Would including *every* nonterminal as a start symbol would blow the size up a bit?
This would eliminate some complexity in the interface.

clang-tools-extra/pseudo/include/clang-pseudo/GLR.h
125

From the caller's perspective, is "target symbol" really a clearer name than "start symbol"? The latter seems like more common terminology.

126

// A rule _ := Target must exist for the chosen target symbol.

clang-tools-extra/pseudo/lib/LRGraph.cpp
163

might be clearer just to make this a member of the builder, and add a addStartState(SymbolID, StateID) method?

clang-tools-extra/pseudo/lib/LRTableBuild.cpp
43

nit: since we're ultimately copying this array to call the constructor, maybe just take ArrayRef here?

clang-tools-extra/pseudo/lib/cxx.bnf
29–31

Maybe "_ lists all the start-symbols which we support parsing".
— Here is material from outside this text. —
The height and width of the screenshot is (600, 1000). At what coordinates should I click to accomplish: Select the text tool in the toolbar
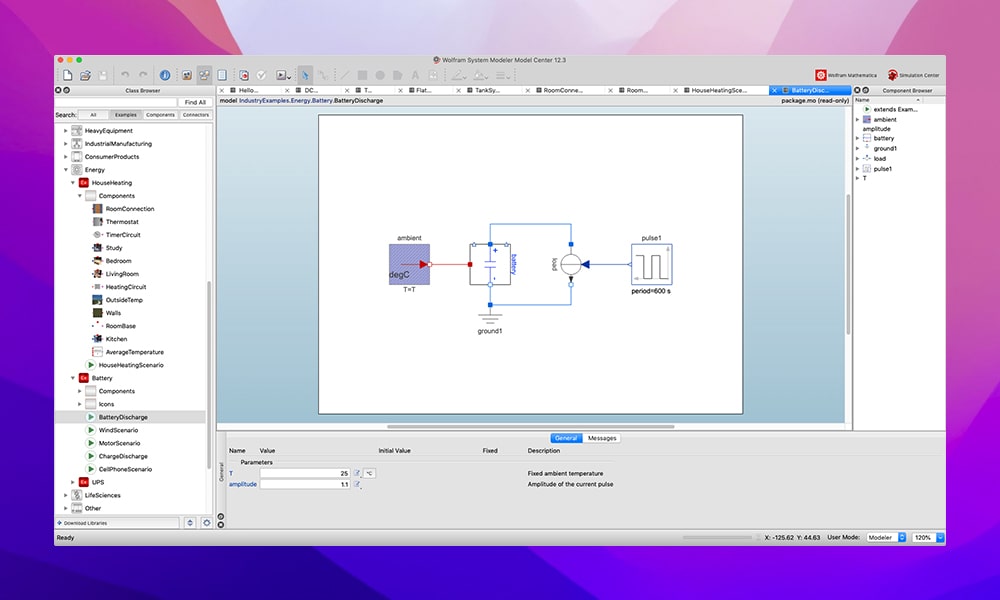[x=415, y=74]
clang-tools-extra/pseudo/tool/ClangPseudo.cpp
46

-start-symbol might be more common

62

nit: just findNonterminal()? rather than echoing the type

This revision is now accepted and ready to land.May 9 2022, 12:16 PM
hokein updated this revision to Diff 428479.May 10 2022, 1:14 PM
hokein marked 3 inline comments as done.
  • adress comments
  • rename TargetSymbol -> StartSymbol
  • don't use StartSymbol for "_", rename and update a few occurrences
  • move findNonterminal to Grammar.h since it is used in various places
hokein marked 3 inline comments as done.May 10 2022, 1:18 PM
hokein added inline comments.
clang-tools-extra/pseudo/include/clang-pseudo/GLR.h
125

I'd like to call it start symbol as well, it is clearer.
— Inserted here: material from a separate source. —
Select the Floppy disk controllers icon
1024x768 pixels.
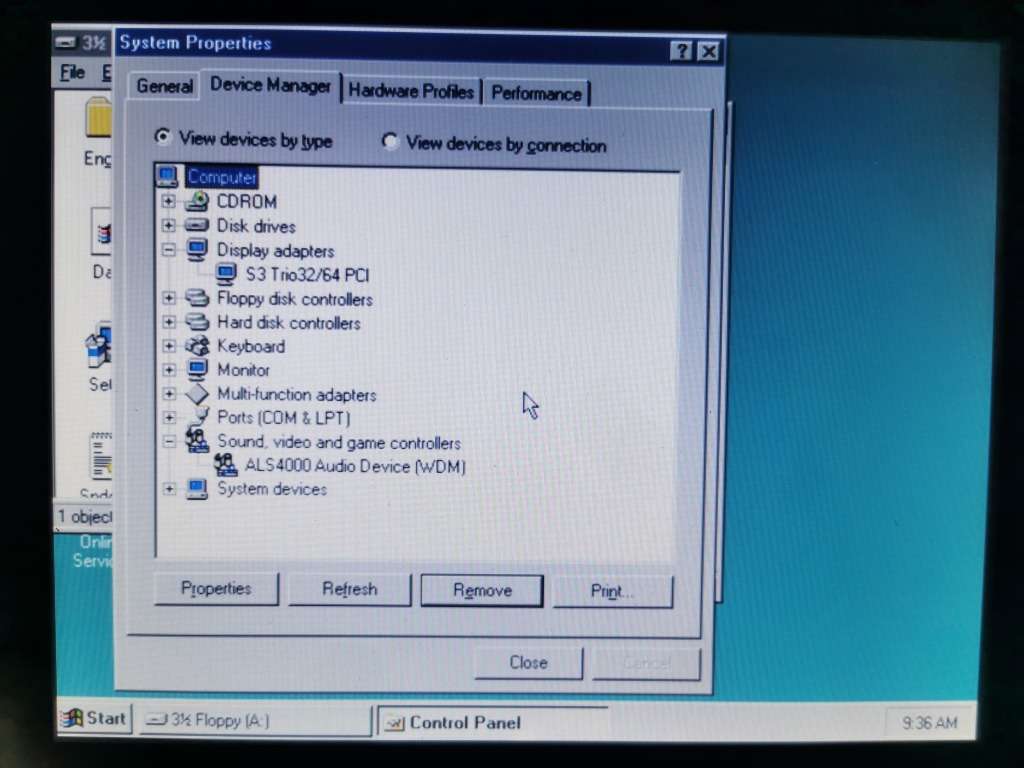[x=196, y=298]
The only downside is that we're diverging from the standard LR literature (_ is the start symbol of the augmented grammar). We need a name for the symbol _, I rename the Grammar::startSymbol to Grammar::underscore (or even _?), please take a look on this patch again.

clang-tools-extra/pseudo/include/clang-pseudo/Grammar.h
192

it is unfortunate that we put this function in the Grammar.h. This could be avoided when we have the generated enum grammar type, but we are not there yet...
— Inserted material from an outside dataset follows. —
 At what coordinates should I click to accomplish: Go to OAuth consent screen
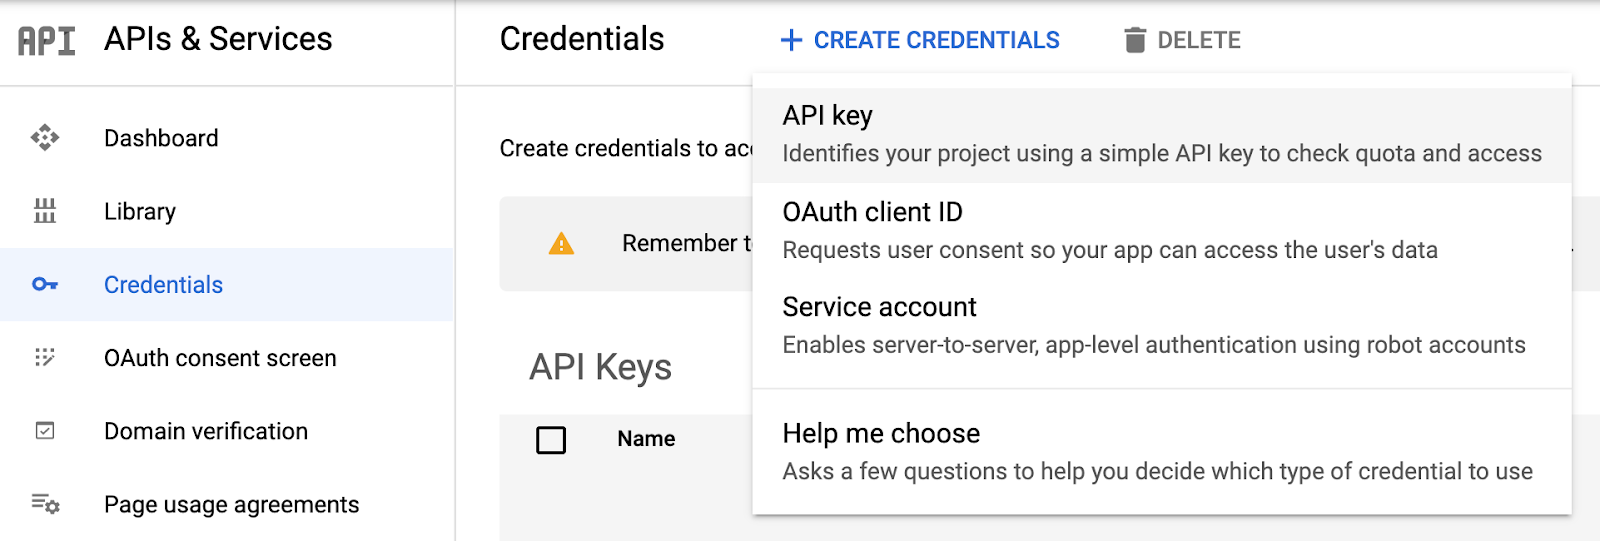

hokein updated this revision to Diff 428634.May 11 2022, 5:32 AM

add a comment in cxx.bnf explaining why not making all nonterminals as start symbol by default.

Would including *every* nonterminal as a start symbol would blow the size up a bit?
This would eliminate some complexity in the interface.

This does increase the size, some datapoints:

  • ~240 start symbols
  • number of states: 1.4K -> 2K
  • number of actions: 83K -> 96K
  • size of table(bytes): 334K -> 388K

As discussed, the benefit is not obvious, let's leave it out now and revisit it when needed (added a comment in the cxx.bnf).

sammccall accepted this revision.May 11 2022, 10:40 AM
sammccall added inline comments.
clang-tools-extra/pseudo/include/clang-pseudo/Grammar.h
192

This doesn't seem so bad to me, but I'd prefer it to be a method on Grammar I think - callers like the ones in the benchmark shouldn't have to worry about the GrammarTable object.

clang-tools-extra/pseudo/tool/ClangPseudo.cpp
118

this means if you pass --start-symbol=typo we'll hit an assertion

I think findNonterminal should probably return Optional instead?

hokein updated this revision to Diff 429645.May 16 2022, 1:33 AM

move the findNonterminal to Grammar.

This revision was landed with ongoing or failed builds.May 16 2022, 1:38 AM
This revision was automatically updated to reflect the committed changes.
hokein marked 2 inline comments as done.